2. The absorbent structure according to claim 1, wherein the screen and/or the felt are made of metal or composite materials.
3. The absorbent structure according to claim 1, wherein the first layer and the second layer are assembled together by welding or by adhesive bonding.
4. The absorbent structure according to claim 1, wherein the additional absorption means comprise at least one additional porous wall located in the cavities at an intermediate height h2 so as to obtain maximum absorption for a basic frequency F2.
5. An absorbent structure according to claim 1, wherein the additional absorption means are embodied by an inclination of the rigid partition relative to the porous wall so as to modify the height h1 in at least one direction on going from one particular cavity to the next.
6. The absorbent structure according to claim 1, wherein the cavities are defined with upright partitions extending substantially orthogonally from the rigid partition to a porous wall.
7. The absorbent structure according to claim 1, wherein the rigid partition is made at least in part out of fiberglass.
8. A duct for a helicopter antitorque rotor, wherein the duct is constituted, at least in part, by an absorbent structure in accordance with claim 1.
9. A ducted antitorque rotor for a helicopter, wherein the rotor includes a fairing constituted at least in part by an absorbent structure in accordance with claim 1.
10. A fairing for portions of a helicopter, wherein the fairing includes an absorbent structure in accordance with claim 1.
Description
FIELD OF THE INVENTION

The present invention relates to the general technical field of processing sound so as to reduce the sound nuisance that is emitted by rotors, motors, etc.
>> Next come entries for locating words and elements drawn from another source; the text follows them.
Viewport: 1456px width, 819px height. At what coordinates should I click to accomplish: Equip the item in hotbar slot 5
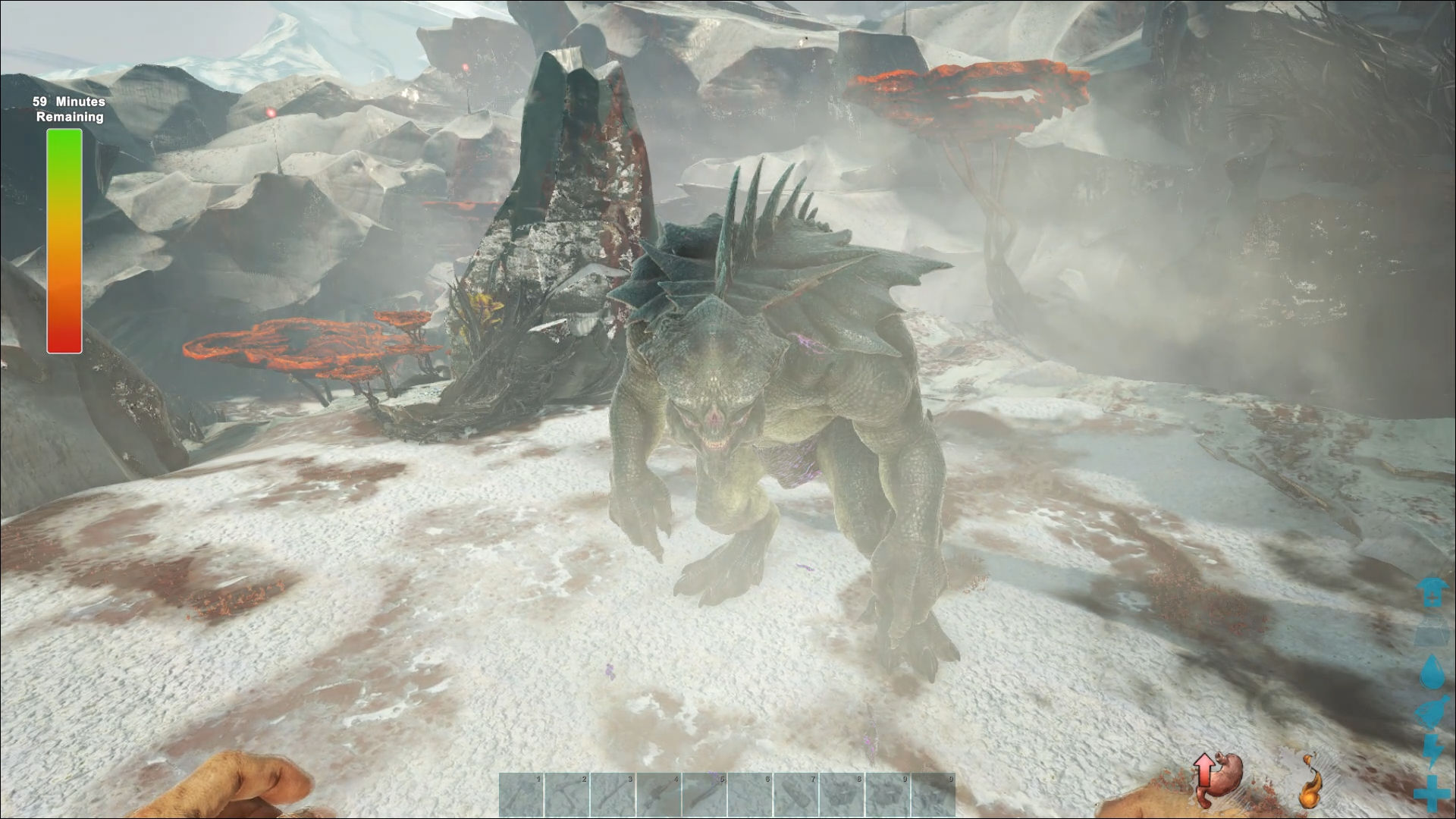[704, 795]
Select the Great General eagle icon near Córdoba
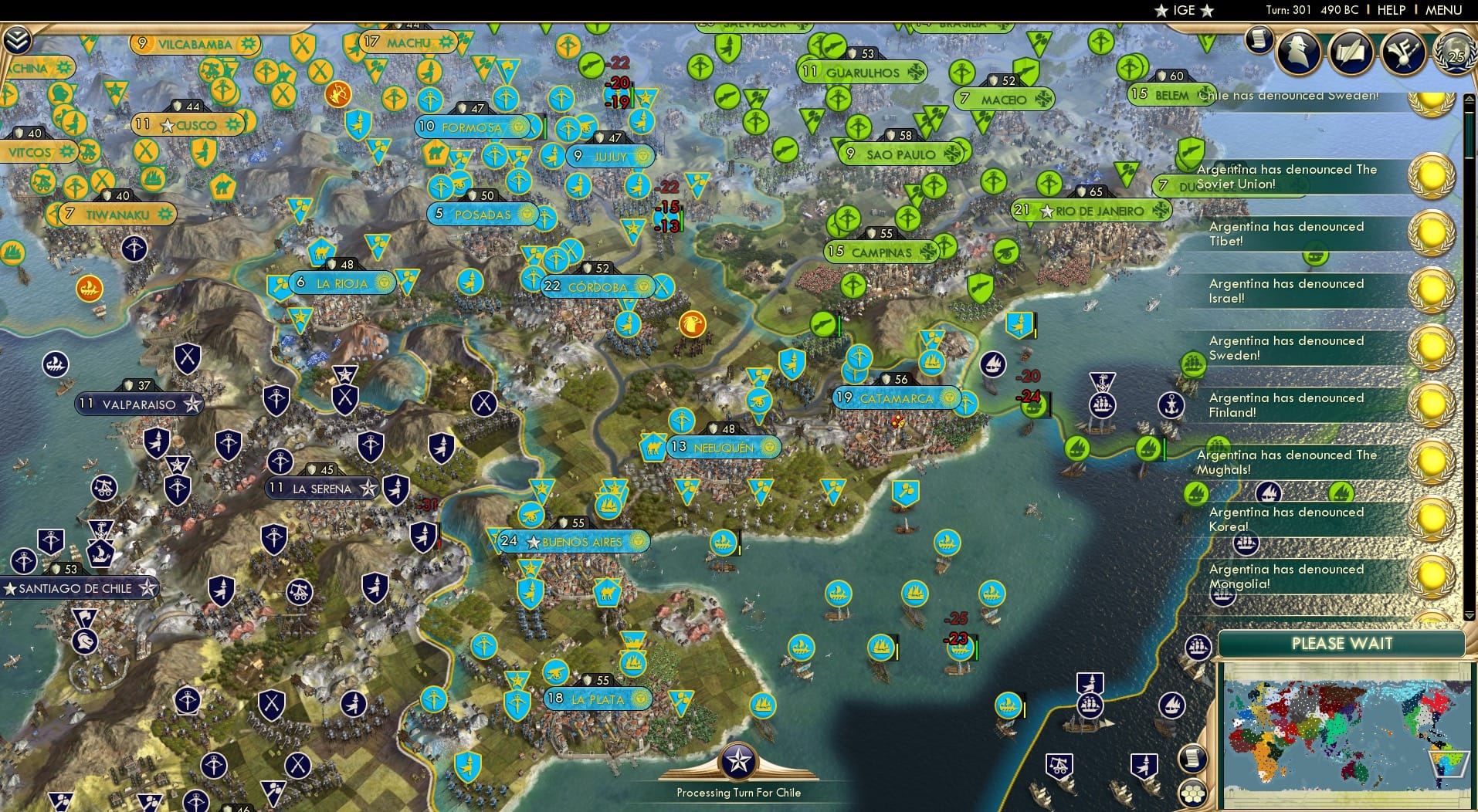1478x812 pixels. coord(691,325)
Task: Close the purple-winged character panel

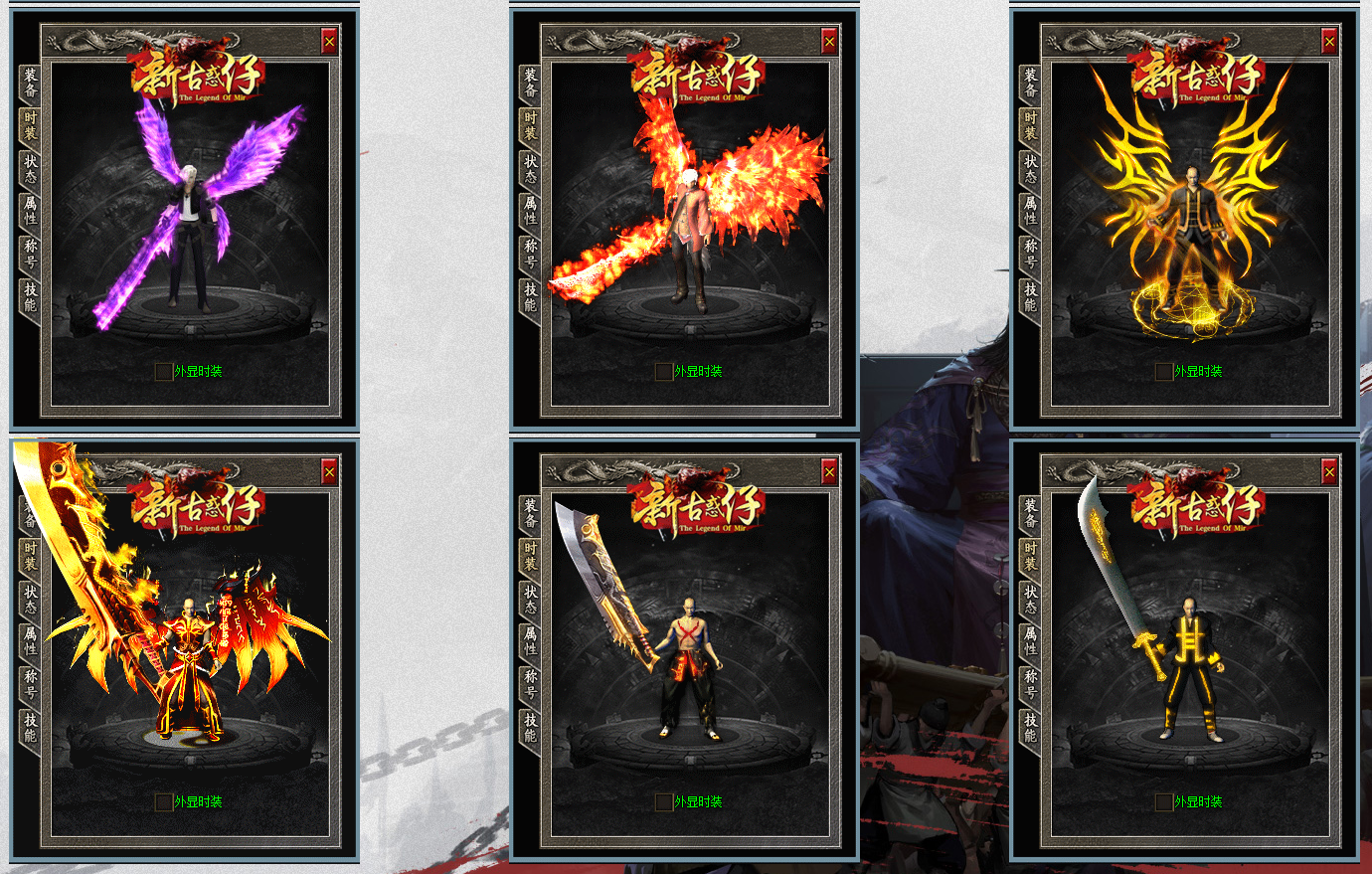Action: tap(329, 41)
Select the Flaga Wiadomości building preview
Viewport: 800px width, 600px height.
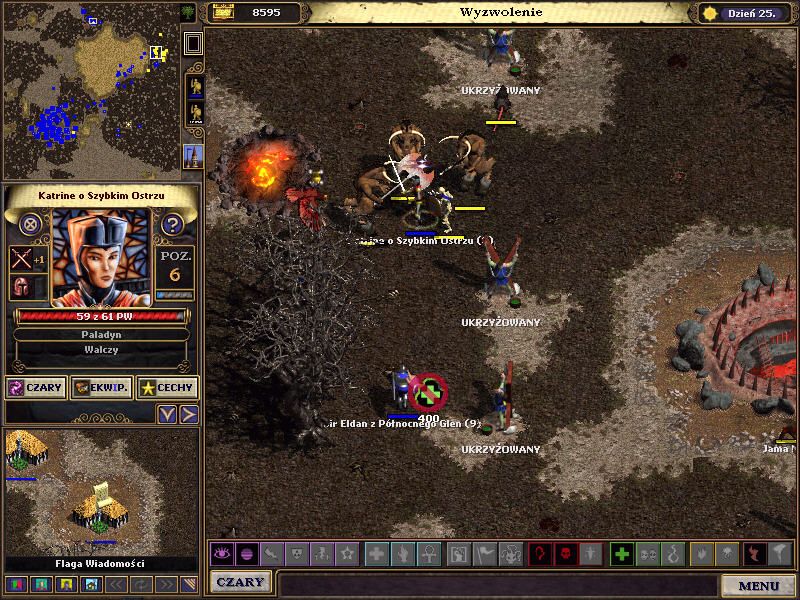(100, 492)
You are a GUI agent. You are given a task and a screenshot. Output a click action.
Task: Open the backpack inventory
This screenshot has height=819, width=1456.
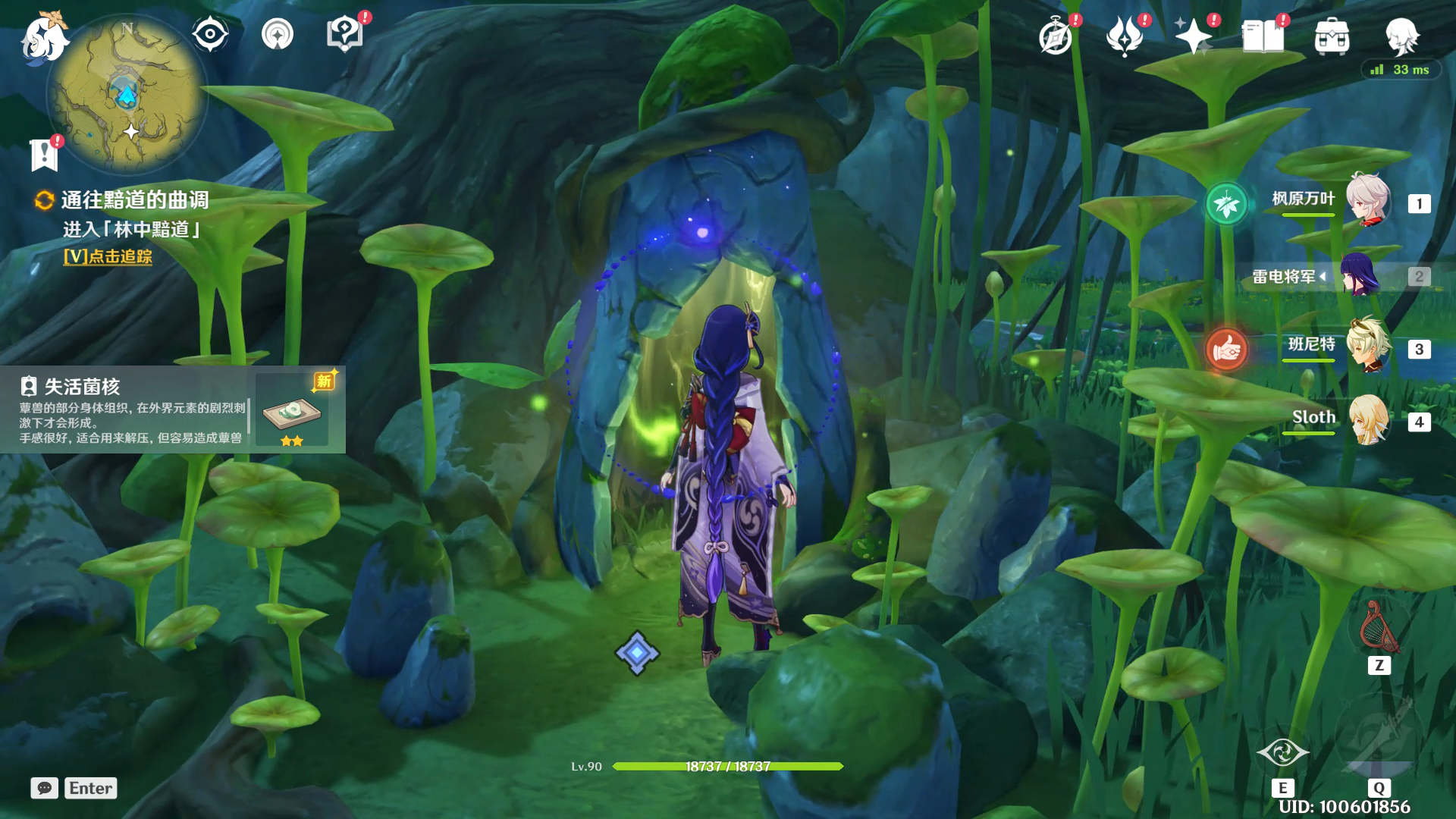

Such acoustic processing is often essential in the field of aviation, and in particular for helicopters.

More particularly, the present invention relates to acoustic processing of the duct of a ducted antitorque rotor, also known as a “fenestron”.

BACKGROUND OF THE INVENTION

In general, in the noise spectrum generated by a ducted antitorque tail rotor and by the resulting flow of air, there can be found lines corresponding to pure sounds at a frequency that is related to the speed of rotation of the rotor, to the number of rotor blades, to the geometrical configuration of the rotor and an air flow deflector, and to the shape and the structure of the duct.

Any rotor rotating in a duct that is fed with air that is turbulent to a greater or lesser extent will generate soundwaves that may be organized or random.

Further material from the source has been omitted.